La lame du couteau pénétra brusquement dans la chair de sa poitrine. Un souffle. Sa bouche se figea dans une grimace de stupeur. L’émotion dans son regard se mua en incompréhension, puis l’incompréhension en anéantissement. Retenu par la lame enfoncée dans son cœur, il était déjà tel un cadavre pendu au gibet.
— Toi ? marmonna-t-il d’une voix rauque, les yeux trempés de larmes.
À peine eut-il reconnu le visage de son bourreau que la vie le quitta.
Le couteau ressortit d’un coup sec. Le corps s’effondra lourdement sur le sol, alors que le sang, déjà, se répandait sur le tissu blanc de sa chemise, écho troublant à l’hémorragie du Christ qui, à quelques mètres de là, suffoquait sur sa croix pour l’éternité.
Le meurtrier, avec des gestes sûrs, sans émoi, essuya doucement la lame souillée, la rangea à sa ceinture, puis s’accroupit à côté du cadavre de sa victime et prit le carnet dans sa poche.
Quand il sortit de l’église de la Santa Caridad, le sourire sur son visage était celui de Judas. Mais celui-là n’éprouvait nul repentir et n’irait point se pendre. »

Le OFF de OPH

«  Tous les ingrédients ludiques du mystère étaient là : c’était comme ouvrir un vieux coffre au trésor »

Cette phrase est le parfait reflet de ce que j’ai ressenti à chacun des tomes de la trilogie d’Ari Mackenzie (Le rasoir d’Ockham, les Cathédrales du vide)

Dans le Mystère Fulcanelli Henri Loevenbruck nous emmène une fois encore dans une chasse au trésor. Pas un trésor physique, mais un trésor propre à chacun de ses lecteurs. Car si une énigme est bien « dévoilée », c’est bien sur nous même que l’auteur nous invite souvent à réfléchir.
Il utilise d’ailleurs dans chacun des trois tome l’expression V.I.T.R.I.O.L ( Visita Interiora Terrae Rectificando Occultum Lapidem: visite l’intérieur de la Terre et en te rectifiant tu trouveras la pierre cachée, phrase ô combien symbolique…),terme emprunté à la franc-maçonnerie, qui invite chacun d’entre nous à l’introspection.

Rassurez-vous, vous saurez tout sur le Mystère Fulcanelli à la fin du roman. Néanmoins, au delà du mythe, Henri nous invite à voyager dans le temps, à aller à la rencontre de l’art et de l’ Histoire. D’ésotérisme en hermétisme sans oublier une dose de religion, tous les ingrédients d’une quête y sont!
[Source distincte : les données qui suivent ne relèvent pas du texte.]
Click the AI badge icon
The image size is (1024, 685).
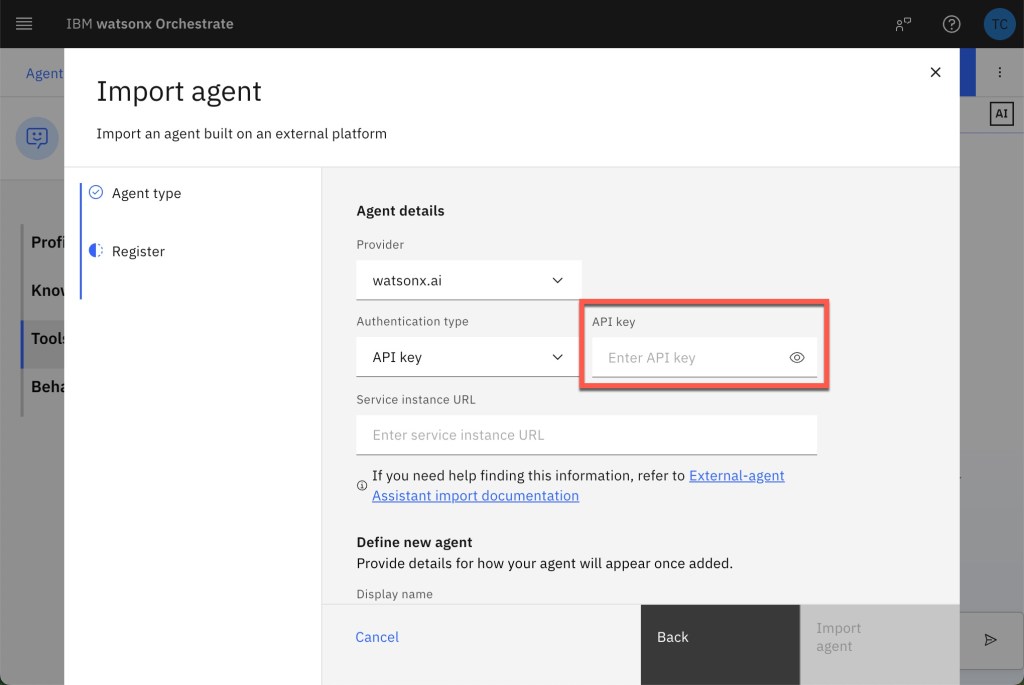pos(1001,114)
J’ ai donc retrouvé avec un immense plaisir Ari et sa fameuse MG, Lola, Krystov et Iris Michotte, pour une nouvelle enquête passionnante, empreinte de mystère.

Comme pour chacun des tomes précédents, j’ai aimé cette plume délicate qui m’a embarquée et une fois n’est pas coutume, régalée en références historiques, culturelles, en informations liées à l’art et plus particulièrement, ici, sur les « vanités ». J’ai été bluffée une fois encore par la richesse des recherches et des références.
Et d’ailleurs si le cœur vous en dit, il existe ICI un documentaire fort intéressant pour aller plus loin:

Une lecture comme je les aime qui , non seulement divertit ,mais surtout, ouvre les chakras et enrichit.
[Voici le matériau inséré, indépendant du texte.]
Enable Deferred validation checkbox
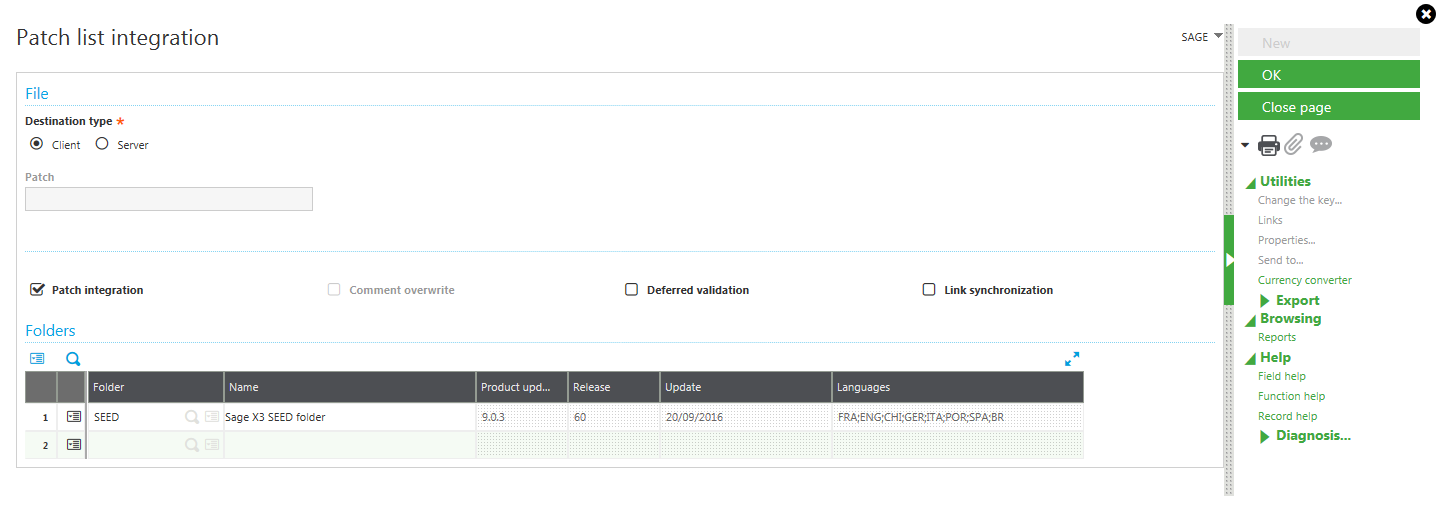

Les romans « ésotériques » d’Henri vous invitent non seulement aux voyages (géographiques, temporels, culturels), mais aussi à la découverte de vous même si tant est que vous soyez réceptifs aux indices.

Outre les aspects culturels, il y a un certain nombre de passages qui m’ont touché parce que criant de vérité, tant sur notre société que sur les rapports humains:

 « une librairie qui meurt, ce n’est pas une page qui se tourne, c’est un livre qui se ferme, à jamais. »

« Il n’y a rien de tel que le fric et le cul pour détruire même les plus belles histoires d’amitié. C’est dans la nature humaine […] les gens sont fondamentalement égoïstes, question de survie.»

« On ne peut pas juger un couple de l’extérieur, Lola. On ne doit jamais. L’intimité, par définition, c’est quelque chose qui ne se partage pas avec les autres. Méfie toi des gens qui savent toujours mieux que toi ce que tu devrais faire dans ta vie amoureuse. »

Une fois encore du grand Loevenbruck 😊. Un auteur qui m’a touché par son écriture, sa sensibilité ( Nous rêvions juste de liberté), et sa gentillesse lors de notre rencontre.

Je quitte avec regrets Ari, Lola, Krystov et Iris…  mais pas Henri puisque très bientôt j’attaquerai l’intégrale de la trilogie : La Moïra.